Black Diamond Firstlight Tent: Bombproof, Featherweight


MSRP: $299

Weight: 2 pounds, 11 ounces

Early this summer I began testing the Black Diamond Firstlight Tent, from the Vedauwoo desert to the alpine flanks of the Grand Teton. I was pleased with its versatility–it seemed the perfect tent for any summer conditions. That worried me. The ultra-lightweight, single-wall shelter is marketed as a four-season favorite, but I feared how it would fare against the wintry precipitation and cold so common from October through April in the Rocky Mountain West. Yet now, in the middle of November, having weathered significant snowstorms and cold rainstorms in the Firstlight, I’m eager to sack up in this dome no matter the forecast.

The Firstlight is one of Black Diamond’s two-man “Superlight” tents. Its materials, durability and design features aside, this tent is staggeringly light and small, and therefore ideal for climbing in the alpine (or any application where weight is regrettable). Its 2 pounds, 11 ounces is lighter than many bivies, and even sans compression sack, it packs down–aluminum poles (DAC Featherlite, whatever those are) and all–to a size comparable to a single piece of outerwear.

I first set up the tent in the dark, no acquaintance with its design. Once I deciphered that the poles went inside the tent, it went up like a breeze. The tent popped into place with one step: fitting each of the two poles, crossed, into opposite corners. The end of each pole sat in a button-like circle of metal surrounded by a pocket of burly fabric. The fabric allowed me to jam the poles in haphazardly–a great asset, considering my impatience–and then slot them into the buttons once I was inside. The other “inside job” is to lock each arcing pole into place with four small Velcro tabs.

Wintry bonuses: the tent is equally easy to set up from the inside, and I found the design so basic and brilliant that wearing gloves did not impede the process (except for fastening the interior Velcro tabs). The tent can transform from “packaged” to “prepared” in under two minutes.

The sleek aluminum stakes pound easily, stay in the ground and are easy to pull or pry out. I suggest using them if you’re ever leaving your site, as this featherlight toy has a predilection for flight (I learned this the hard way). When staked out, however, the hatches are battened, and even very strong winds are of little concern.

Having never owned a single-wall tent previously, my initial trepidations regarding the Firstlight’s multi-season versatility were exacerbated when I reached the moraine in Upper Garnet Canyon below the Grand Teton. There I met two not-yet-familiar faces backdropped by familiar yellow (the pleasant, glowing color of the tent). That was enough to spark conversation, and then it came out.

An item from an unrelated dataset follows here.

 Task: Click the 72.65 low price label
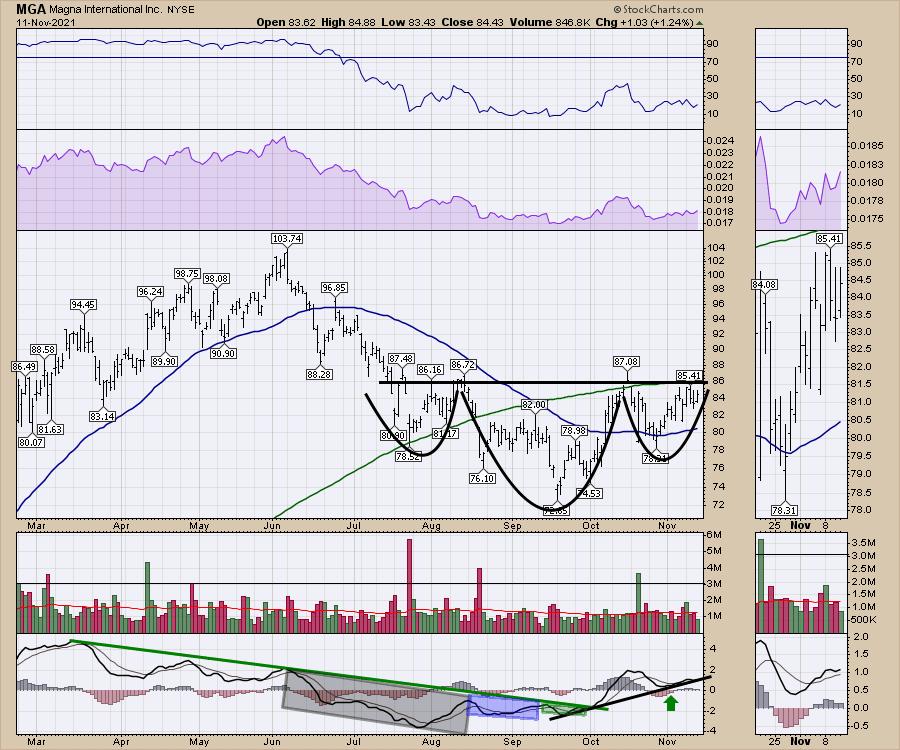click(x=555, y=510)
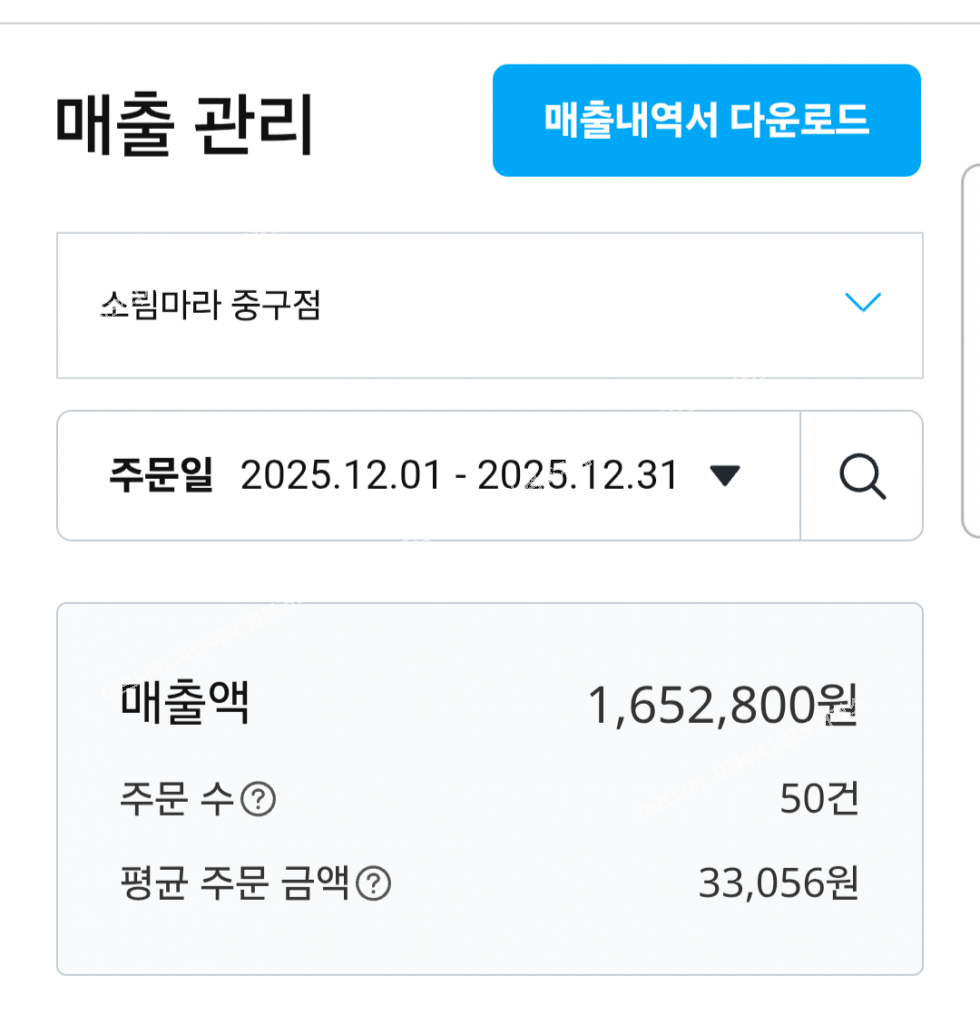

“They don’t seam seal these things.”

“Really?” I asked.

“Really. Guess it’s a weight-saving technique.”

Having grown up in the Northeast, a non-seam-sealed tent was two things: laughable and annoying to seam seal. Although Black Diamond offers online instructions on how to seam seal the tent, I opted to avoid the tedious weight-adding process. When three consecutive days of rain and snow arrived in Utah’s high country in October, I discovered that I needed not seam seal the watertight cocoon unless I moved back east. Even after sixty hours of precipitation, not a single drop penetrated the fabric–including the floor (a ground cloth is unnecessary, but available for $34.95).

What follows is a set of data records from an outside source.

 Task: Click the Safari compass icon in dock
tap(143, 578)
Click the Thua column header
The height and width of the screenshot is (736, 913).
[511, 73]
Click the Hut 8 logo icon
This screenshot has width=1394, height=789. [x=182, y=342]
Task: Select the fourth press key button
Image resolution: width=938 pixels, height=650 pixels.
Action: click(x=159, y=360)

Despite the significant humidity encountered during that trip to Utah, I never woke up to condensation build-up, nor have I since. One reason is the finely meshed door (good bug blocker) and a very small meshed vent on the opposite side that allows for minimal cross-ventilation. Although I’m generally pleased with the air circulation, two design elements could improve. Going light, Black Diamond decided to use one zipper each for the mesh and nylon doors. The result is a relative lack of control regarding ventilation (compared to having two zippers for the nylon door, which would allow for an “any-size vent” at the top of the door). Also, the wires that arc over the vents are so malleable that they get bent into undesirable shapes when stuffing the tent, and it’s frustrating trying to get them straight again to serve their purpose.

The most notable potential drawback is the tent’s size. I find the “cozy level” perfect, but I’m 5’9″. Anyone 6′ or taller will have a difficult time… fitting… in this tent, unless they: 1) are alone and can sleep diagonally; or 2) purchase the optional vestibule ($129) and stick their legs out the open door. The height, however, even for taller folk, is spacious, ideal.

If you’re on a long expedition with loads of gear that must be stashed inside, I’d opt for a larger tent; however, I can attest that a nice pile of tricams makes an extraordinary pillow.

All materials and craftsmanship on the Firstlight have impressed me, and I expect this tent to survive for the better part of a decade, if not longer. I recommend this tent highly for any normal-sized, weight-saving alpinist. This bombproof dome gets five solid stars.

Pros: Ultralight; packs small; strong; more waterproof and warmer than expected; easy and fast to set up (can be done from inside); stands up well to wind; top-notch materials and craftsmanship; color and opacity result in a warm glow on the inside.

Cons: Short in length; does not come seam sealed; ventilation design could be better.